STUDY QUESTIONS =>
1/ Name every person identified by name in the passage on the First Bikol Book Festival.
2/ Carry the passage on the First Bikol Book Festival forward, starting after its final sentence.

Celebrating Books and Writers
It was a short walk from the gate closest to the old Peñafrancia Shrine to the grave of Dr. Lily F. Realubit, pioneering scholar of Bikol Studies. In those few minutes, in the company of writers invited to grace the First Bikol Book Festival, were memories of a woman who had made the younger generations understand that their literatures, dubbed as local, had a place in the universe of literatures that linked the periphery to the central, the native practices to those traditions forming the canon admitted in the academic institutions.
For all the setting, the afternoon of paying tribute to two major literary figures - the other one being Socorro Federis-Tate - was a vibrant and vital celebration of Bikol literature and studies. The National Board Development Board sent its representatives to make aware of the fact that for those writing and wishing their works published, there is an institution ready to help them. But there was another guest that day, Jana Sedeva, the Czech Ambassador to the Philippines. This was her second visit and, just like the first, this was to be about cultural ties and partnership.

SUPPLIED ENTRIES =>
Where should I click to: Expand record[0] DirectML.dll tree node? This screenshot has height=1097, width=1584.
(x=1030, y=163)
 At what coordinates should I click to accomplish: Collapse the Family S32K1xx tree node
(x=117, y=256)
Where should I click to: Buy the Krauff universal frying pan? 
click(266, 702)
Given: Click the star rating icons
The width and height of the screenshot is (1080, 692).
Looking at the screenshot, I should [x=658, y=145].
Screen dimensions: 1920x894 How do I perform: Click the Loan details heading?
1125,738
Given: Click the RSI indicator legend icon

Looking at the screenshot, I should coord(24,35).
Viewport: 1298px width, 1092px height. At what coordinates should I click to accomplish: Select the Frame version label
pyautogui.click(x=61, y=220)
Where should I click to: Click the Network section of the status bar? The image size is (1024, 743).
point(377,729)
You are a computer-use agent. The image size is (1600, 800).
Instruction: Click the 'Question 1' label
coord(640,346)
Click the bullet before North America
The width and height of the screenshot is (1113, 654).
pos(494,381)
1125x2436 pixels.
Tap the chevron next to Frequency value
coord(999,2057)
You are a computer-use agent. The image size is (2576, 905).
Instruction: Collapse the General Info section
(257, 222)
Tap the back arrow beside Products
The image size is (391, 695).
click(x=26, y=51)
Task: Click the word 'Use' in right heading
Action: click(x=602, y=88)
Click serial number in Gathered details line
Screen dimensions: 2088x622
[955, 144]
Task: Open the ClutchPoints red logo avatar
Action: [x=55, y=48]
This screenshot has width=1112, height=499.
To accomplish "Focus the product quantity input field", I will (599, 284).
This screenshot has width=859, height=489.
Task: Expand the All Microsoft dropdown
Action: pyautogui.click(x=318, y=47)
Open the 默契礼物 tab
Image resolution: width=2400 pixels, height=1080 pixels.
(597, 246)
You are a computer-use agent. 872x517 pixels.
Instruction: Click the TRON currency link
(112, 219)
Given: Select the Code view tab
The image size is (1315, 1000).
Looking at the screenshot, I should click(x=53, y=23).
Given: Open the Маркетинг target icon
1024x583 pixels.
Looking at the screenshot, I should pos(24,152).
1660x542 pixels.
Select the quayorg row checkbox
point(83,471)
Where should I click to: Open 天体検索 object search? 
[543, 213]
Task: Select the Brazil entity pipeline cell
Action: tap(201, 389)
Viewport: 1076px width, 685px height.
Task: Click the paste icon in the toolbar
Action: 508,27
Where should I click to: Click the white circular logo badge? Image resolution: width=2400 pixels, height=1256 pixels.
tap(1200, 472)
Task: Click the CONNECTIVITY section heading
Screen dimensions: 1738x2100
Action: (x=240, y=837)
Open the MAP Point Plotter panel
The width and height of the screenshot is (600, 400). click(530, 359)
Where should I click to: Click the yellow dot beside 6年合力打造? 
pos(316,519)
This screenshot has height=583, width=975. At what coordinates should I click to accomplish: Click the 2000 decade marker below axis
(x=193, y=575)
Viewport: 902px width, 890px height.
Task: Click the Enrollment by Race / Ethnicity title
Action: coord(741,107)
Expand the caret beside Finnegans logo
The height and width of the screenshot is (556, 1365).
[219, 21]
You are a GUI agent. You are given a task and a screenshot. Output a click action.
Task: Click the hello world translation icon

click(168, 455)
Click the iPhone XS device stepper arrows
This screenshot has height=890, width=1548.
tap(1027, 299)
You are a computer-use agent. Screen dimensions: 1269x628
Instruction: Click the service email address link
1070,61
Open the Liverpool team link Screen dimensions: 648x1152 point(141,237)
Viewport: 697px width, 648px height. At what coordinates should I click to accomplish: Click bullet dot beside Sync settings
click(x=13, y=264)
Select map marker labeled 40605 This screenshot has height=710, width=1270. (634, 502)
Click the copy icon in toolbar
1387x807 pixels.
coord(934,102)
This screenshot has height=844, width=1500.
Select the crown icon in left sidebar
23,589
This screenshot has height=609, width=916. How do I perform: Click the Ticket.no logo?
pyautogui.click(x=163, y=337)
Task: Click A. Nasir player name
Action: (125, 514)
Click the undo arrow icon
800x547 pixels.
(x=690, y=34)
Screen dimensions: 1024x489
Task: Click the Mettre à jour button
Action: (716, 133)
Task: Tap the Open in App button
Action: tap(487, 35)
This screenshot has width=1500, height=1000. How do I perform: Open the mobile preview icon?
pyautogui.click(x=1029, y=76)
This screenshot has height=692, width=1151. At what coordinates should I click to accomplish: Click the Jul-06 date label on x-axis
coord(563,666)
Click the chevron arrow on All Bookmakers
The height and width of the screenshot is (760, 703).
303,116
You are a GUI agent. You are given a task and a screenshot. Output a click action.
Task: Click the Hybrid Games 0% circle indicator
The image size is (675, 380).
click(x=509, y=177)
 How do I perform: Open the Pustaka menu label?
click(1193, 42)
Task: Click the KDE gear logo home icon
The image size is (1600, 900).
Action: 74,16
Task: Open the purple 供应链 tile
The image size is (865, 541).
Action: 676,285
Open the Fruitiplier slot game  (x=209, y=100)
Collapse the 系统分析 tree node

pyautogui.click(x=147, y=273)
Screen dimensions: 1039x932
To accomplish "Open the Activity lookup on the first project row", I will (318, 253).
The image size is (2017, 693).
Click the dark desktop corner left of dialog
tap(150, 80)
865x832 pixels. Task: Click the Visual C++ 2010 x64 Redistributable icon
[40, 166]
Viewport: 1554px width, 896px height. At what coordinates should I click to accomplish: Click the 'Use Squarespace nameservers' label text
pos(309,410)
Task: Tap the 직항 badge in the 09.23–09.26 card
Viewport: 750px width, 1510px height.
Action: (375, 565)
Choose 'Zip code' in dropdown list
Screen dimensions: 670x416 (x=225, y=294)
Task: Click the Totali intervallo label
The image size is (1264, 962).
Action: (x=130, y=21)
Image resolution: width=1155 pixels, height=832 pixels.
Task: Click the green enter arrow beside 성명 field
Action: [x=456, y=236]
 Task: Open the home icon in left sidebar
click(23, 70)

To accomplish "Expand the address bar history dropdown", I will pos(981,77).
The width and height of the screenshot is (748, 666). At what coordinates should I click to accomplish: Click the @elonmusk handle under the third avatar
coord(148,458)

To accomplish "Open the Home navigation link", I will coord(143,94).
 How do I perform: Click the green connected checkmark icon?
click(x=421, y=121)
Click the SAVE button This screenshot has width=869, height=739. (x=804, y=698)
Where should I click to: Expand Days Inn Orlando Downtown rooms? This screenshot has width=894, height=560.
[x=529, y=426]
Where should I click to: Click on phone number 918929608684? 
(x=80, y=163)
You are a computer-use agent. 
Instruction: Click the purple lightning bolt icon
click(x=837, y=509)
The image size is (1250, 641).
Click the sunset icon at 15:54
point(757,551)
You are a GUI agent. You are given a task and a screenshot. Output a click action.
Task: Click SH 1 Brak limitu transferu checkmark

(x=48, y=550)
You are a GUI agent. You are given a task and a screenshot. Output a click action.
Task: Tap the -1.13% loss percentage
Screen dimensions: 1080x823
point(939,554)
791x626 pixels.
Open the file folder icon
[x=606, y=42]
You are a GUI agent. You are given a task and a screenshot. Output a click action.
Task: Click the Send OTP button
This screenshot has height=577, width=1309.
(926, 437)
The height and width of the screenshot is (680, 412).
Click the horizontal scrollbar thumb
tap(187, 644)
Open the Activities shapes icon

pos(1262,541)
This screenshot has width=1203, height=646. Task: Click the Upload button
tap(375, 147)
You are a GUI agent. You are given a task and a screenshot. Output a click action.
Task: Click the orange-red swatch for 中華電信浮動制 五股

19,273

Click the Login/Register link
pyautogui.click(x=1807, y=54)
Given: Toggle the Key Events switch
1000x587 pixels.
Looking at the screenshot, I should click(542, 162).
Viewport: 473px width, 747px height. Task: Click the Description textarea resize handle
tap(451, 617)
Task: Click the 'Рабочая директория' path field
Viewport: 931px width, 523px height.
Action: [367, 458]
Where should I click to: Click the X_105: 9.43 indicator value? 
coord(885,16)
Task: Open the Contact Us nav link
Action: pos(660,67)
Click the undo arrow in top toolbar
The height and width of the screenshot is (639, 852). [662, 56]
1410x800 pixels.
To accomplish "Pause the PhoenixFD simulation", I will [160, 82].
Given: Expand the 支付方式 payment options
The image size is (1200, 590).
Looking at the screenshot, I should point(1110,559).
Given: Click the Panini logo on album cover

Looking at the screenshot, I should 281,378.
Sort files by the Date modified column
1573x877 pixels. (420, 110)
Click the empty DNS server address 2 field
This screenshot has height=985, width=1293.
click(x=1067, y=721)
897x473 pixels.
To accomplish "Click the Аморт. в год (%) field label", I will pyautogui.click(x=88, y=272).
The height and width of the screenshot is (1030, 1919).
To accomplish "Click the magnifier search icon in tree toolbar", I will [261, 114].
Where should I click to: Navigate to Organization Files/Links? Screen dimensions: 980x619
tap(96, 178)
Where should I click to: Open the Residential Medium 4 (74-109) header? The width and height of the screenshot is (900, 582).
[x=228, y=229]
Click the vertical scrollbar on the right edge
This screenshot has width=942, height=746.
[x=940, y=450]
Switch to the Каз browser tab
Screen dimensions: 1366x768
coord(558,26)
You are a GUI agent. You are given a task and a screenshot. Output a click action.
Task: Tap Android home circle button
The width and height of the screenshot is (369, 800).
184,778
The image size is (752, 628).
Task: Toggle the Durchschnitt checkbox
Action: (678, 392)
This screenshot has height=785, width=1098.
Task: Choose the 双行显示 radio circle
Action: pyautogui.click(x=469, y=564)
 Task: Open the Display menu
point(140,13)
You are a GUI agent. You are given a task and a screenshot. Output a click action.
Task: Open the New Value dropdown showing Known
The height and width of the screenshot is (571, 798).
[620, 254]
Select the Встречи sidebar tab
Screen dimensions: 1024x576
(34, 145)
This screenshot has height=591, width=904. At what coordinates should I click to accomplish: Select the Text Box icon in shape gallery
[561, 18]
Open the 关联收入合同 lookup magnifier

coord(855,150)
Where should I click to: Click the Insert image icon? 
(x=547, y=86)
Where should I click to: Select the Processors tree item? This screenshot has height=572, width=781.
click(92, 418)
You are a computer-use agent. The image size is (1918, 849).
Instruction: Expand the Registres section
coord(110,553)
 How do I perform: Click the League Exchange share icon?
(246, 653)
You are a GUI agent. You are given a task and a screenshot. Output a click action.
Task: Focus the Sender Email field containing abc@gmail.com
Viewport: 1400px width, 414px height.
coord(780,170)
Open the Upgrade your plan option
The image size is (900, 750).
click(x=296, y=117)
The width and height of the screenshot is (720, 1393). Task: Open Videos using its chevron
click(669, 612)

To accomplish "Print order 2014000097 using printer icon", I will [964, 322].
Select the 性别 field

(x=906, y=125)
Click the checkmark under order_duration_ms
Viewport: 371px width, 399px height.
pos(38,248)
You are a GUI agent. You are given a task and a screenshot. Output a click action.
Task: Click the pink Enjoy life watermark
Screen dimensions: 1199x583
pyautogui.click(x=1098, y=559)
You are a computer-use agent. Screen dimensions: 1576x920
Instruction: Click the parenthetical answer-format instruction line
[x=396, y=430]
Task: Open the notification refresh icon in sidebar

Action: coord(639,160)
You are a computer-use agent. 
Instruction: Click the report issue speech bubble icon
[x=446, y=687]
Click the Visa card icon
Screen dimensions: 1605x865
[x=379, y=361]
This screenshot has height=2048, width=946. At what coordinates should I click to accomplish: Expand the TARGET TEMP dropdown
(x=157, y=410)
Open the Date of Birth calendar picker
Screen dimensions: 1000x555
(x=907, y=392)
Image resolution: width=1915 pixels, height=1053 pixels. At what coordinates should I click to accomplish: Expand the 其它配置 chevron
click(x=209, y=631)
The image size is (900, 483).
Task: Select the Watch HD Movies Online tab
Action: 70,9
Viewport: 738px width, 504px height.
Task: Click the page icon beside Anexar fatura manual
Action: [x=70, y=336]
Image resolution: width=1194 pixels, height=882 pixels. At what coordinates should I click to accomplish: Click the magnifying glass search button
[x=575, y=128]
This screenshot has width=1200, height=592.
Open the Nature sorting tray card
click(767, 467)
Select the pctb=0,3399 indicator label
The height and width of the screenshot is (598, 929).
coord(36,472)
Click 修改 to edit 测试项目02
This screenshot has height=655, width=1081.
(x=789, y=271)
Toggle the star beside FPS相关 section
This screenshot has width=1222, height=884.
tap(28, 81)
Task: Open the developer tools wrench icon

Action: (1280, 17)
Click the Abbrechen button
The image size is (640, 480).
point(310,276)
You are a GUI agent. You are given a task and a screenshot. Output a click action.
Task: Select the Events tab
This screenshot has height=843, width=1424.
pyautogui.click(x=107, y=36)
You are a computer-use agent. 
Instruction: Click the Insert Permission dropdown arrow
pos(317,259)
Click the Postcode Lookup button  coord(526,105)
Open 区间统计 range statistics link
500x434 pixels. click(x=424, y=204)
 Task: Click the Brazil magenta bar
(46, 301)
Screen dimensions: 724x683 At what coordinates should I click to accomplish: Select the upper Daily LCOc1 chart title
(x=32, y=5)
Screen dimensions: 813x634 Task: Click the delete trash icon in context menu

ANSWER LIST =>
1/ Dr. Lily F. Realubit, Socorro Federis-Tate, Jana Sedeva

2/
Ambassador Sedeva led the offering of wreath on the niche of Dr. Realubit, one of the first major scholars to systematically pursue a study of Bikol literary forms. In the quiet of that afternoon, the sun hot, a most familiar tune soared above the grasses and the wild flowers that abound in that area of the cemetery. It was a violin, sweet but also full of sorrows, that played the music that, like many other musics, interested the same scholar almost to the point of obsession.
Many scholar at present would perhaps disagree with her analysis of the literary artifacts she gathered with passion but no one could dispute the fact that, without her, the next generation of Bikolano scholars would have gone partly blind into the forest of symbols, if we may borrow the term of Victor Turner, that hide or disclose the social realities of this peninsula.
Realubit did not claim students as disciples; in fact, the opposite happens: she let go of younger scholars, criticizing them when she saw fit. But this trait endeared Realubit to the other scholars, for she was an astute observer of attitude and behavior. To the amusement of two generations of scholars, this writer included, it became a pastime to identify who Tia Lil was most critical of.
From the shrine, we proceeded to the Sto. Niño Memorial Park where Socorro Federis-Tate was buried. A motherly and strict mentor to generations of Ateneans and seminaristas, she was a character in the classroom and in hallways where you could meet her with her piquant accent puncturing the air with questions and comments. She, of course, reserved her most acerbic remarks for the good students who would understand her wisdom.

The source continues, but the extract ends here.